A Conferência Geral do Episcopado
Latino-Americano e do Caribe nos desafia para a Missão O ponto de partida
de Aparecida é a constatação de uma realidade de mudanças profundas que atingem a
sociedade. É uma mudança de época, na qual o sentido da vida é questionável em todas
as suas dimensões. Constata uma realidade que se coloca em direto confronto com
os valores do Reino de Vida. A exclusão e o abandono de uma multidão de pessoas, colocadas
à margem, ignoradas em sua dor e sofrimento, aniquiladas e negadas em sua condição
é algo gritante que contradiz o projeto de Deus e desafia a Igreja para assumir um
compromisso no qual a vida ocupe um lugar de primazia. Jesus anuncia um Reino
onde a plenitude da vida é valor a ser promovido e defendido. Ele veio para que todos
tenham vida e a tenham em abundância. Quando confrontamos este Reino da vida e da
liberdade com as situações de desumanização das pessoas, somos levados a perceber
o abismo existente e a incompatibilidade gritante entre este Reino e a atual realidade
que vivemos. Cada vez mais são gerados novos tipos de pobreza e exclusão, e rostos
diversos desta realidade que é fruto da exclusão social vão se delineando diante de
nós. Há uma pobreza que leva o ser humano a experimentar não somente a exclusão, mas
a própria condição de sentir-se supérfluo e descartável em um sistema que eleva o
desenvolvimento econômico e o lucro como valores absolutos. Diante desta idolatria,
há um clamor que emerge dos porões da humanidade e exige uma atitude verdadeiramente
profética por parte dos discípulos de Jesus.
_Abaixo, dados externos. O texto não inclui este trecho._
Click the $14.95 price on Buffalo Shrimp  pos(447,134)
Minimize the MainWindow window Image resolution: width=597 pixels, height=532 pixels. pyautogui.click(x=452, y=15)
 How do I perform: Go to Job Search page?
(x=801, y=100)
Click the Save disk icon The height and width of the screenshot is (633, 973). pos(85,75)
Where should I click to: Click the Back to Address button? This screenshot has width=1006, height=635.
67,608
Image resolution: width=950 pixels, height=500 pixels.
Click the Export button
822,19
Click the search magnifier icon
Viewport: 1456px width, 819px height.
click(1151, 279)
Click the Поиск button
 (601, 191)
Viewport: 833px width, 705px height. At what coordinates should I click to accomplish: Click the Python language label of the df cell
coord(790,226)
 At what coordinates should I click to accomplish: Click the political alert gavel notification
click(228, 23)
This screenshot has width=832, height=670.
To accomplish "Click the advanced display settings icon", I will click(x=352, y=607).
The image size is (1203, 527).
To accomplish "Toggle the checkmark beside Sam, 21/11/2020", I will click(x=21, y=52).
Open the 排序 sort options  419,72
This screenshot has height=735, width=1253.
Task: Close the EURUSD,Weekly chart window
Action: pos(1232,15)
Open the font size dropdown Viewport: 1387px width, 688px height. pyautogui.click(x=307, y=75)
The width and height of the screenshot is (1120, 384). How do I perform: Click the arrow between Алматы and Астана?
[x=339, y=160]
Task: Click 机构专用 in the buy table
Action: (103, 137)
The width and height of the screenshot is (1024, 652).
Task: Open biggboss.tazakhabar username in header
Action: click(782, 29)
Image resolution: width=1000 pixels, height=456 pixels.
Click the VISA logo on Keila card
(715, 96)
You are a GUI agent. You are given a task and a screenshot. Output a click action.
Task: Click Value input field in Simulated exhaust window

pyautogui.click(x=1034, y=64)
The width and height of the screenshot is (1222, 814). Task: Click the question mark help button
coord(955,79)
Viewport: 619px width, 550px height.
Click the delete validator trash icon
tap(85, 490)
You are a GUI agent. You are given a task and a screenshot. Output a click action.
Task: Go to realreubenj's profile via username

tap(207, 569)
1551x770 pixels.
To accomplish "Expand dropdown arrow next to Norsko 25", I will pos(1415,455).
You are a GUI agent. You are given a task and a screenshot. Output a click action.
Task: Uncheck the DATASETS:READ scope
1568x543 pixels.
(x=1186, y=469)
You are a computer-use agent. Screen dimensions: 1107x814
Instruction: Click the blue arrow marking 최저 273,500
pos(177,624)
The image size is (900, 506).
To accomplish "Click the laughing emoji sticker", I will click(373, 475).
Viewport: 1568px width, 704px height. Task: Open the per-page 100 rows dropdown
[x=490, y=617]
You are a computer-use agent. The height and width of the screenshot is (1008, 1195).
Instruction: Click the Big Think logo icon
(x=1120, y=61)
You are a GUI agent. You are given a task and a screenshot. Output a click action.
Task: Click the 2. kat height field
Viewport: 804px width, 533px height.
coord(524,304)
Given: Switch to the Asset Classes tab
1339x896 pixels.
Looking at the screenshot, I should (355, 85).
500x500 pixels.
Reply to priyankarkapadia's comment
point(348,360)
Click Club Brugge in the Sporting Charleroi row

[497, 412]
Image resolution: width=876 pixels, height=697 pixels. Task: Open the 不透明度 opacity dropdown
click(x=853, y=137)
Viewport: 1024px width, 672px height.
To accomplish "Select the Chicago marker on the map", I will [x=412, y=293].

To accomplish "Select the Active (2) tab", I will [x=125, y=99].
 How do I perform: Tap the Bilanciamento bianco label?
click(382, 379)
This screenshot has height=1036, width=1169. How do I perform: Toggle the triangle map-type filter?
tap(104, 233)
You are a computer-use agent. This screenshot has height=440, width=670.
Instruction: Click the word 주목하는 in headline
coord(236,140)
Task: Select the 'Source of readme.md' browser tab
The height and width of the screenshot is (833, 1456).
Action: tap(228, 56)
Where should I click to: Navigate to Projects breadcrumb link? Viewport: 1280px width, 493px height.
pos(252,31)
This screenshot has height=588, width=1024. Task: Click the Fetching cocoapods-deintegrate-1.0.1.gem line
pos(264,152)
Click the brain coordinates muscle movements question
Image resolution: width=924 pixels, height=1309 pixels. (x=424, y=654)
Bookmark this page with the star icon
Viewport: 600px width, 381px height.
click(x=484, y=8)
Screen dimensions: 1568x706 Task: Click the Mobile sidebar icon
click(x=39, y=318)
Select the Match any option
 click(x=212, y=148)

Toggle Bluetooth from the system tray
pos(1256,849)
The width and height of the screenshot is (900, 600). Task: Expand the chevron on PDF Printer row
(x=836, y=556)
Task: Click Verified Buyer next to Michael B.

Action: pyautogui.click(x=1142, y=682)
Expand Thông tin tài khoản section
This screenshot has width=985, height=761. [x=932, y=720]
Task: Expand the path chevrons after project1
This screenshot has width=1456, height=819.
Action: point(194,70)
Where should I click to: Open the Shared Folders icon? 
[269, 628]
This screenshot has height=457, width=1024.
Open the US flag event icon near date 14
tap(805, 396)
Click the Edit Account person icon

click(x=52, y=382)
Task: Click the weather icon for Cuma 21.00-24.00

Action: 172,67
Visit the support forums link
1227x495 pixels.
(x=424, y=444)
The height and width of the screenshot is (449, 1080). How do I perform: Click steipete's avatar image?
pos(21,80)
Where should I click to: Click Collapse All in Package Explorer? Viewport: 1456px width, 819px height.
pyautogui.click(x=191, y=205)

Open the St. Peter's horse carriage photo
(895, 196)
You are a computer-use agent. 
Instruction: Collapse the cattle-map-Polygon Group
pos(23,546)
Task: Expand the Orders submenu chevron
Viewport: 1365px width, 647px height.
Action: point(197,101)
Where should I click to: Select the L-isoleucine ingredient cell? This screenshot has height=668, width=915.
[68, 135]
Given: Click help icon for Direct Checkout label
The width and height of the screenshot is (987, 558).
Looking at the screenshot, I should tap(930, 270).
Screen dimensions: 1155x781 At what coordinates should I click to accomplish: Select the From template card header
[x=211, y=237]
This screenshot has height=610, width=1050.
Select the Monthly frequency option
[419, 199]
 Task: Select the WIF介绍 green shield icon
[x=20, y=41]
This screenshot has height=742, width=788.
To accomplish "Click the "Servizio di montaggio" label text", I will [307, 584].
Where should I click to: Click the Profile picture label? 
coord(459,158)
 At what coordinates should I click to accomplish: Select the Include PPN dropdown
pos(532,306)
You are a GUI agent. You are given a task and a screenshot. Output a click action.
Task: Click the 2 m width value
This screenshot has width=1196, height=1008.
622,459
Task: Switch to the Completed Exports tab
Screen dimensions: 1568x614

A Igreja se redescobre Missionária
e se coloca em permanente estado de missão Como a Samaritana, a Igreja encontra
o Mestre, sentado à beira dos poços da história, oferecendo a água que sacia, gera
vida, provoca conversão, recupera o vigor e impulsiona para a missão. Convoca a um
processo de desinstalação da rotina e do comodismo da vida; provoca revisão das estruturas,
métodos e meios que não mais respondem à transmissão audaz da boa-nova do Evangelho. Como
a comunidade de Samaria que recebeu o anúncio e acolhe a verdade transformadora do
Evangelho, a Igreja deseja que cada uma de nossas comunidades, livre do cansaço, da
desilusão e da acomodação seja, a partir do Evangelho, um centro capaz de irradiar
a vida e de gerar e reacender nos corações a esperança. Há um desejo explícito
que a realidade da missão seja algo a penetrar o tecido da vida eclesial em todas
as suas dimensões, inclusive com a conversão necessária de pessoas, estruturas e instituições
que ultrapassadas não mais servem para a comunicação da boa nova libertadora de Jesus
e para a promoção da cultura da vida. A audácia é exigida de todos para ir para além
de uma pastoral de conservação a uma atitude decididamente missionária no campo da
evangelização. Isto exige uma profunda renovação pastoral na qual todos os atores
da vida da Igreja devem ser comprometidos e implica uma ação pastoral que seja realmente
pensada, levando em conta os novos areópagos que desafiam a evangelização e o protagonismo
dos novos agentes da evangelização. Também neste contexto de missão gostaríamos de
humildemente pedir à Santa Mãe Igreja a reabilitação canônica do Padre Cícero Romão
Batista e a Canonização do Apóstolo da Caridade o Padre Ibiapina.
Ao encontro
de cada ser humano caído à beira do Caminho A Igreja quer ser uma Igreja Samaritana
e peregrina, uma Igreja sempre a caminho, misturada na história das pessoas, solidária
com todos os que encontramos à beira do Caminho, deixados à margem, excluídos, negados
na sua condição de humanidade. Uma Igreja que não seja uma mera passante, apressada,
com compromissos superficiais que roubam a sensibilidade, mas uma Igreja com tempo
para parar junto das pessoas e cuidar das suas feridas, sem horas marcadas para o
fim da viagem, com reservas para provocar nos outros a cadeia de solidariedade e de
comunhão com a vida humana ferida. Uma Igreja da esperança, capaz de pronunciar
uma palavra no turbilhão do mundo. Uma Igreja onde a vida, mesmo frágil tem sabor
de eternidade; Igreja, esposa de Jesus Cristo, que caminha na sua presença, que desperta
nos seus filhos o sonho de trabalhar e servir com todas as forças. Pedimos a Sua
Santidade a tão desejada Benção Apostólica!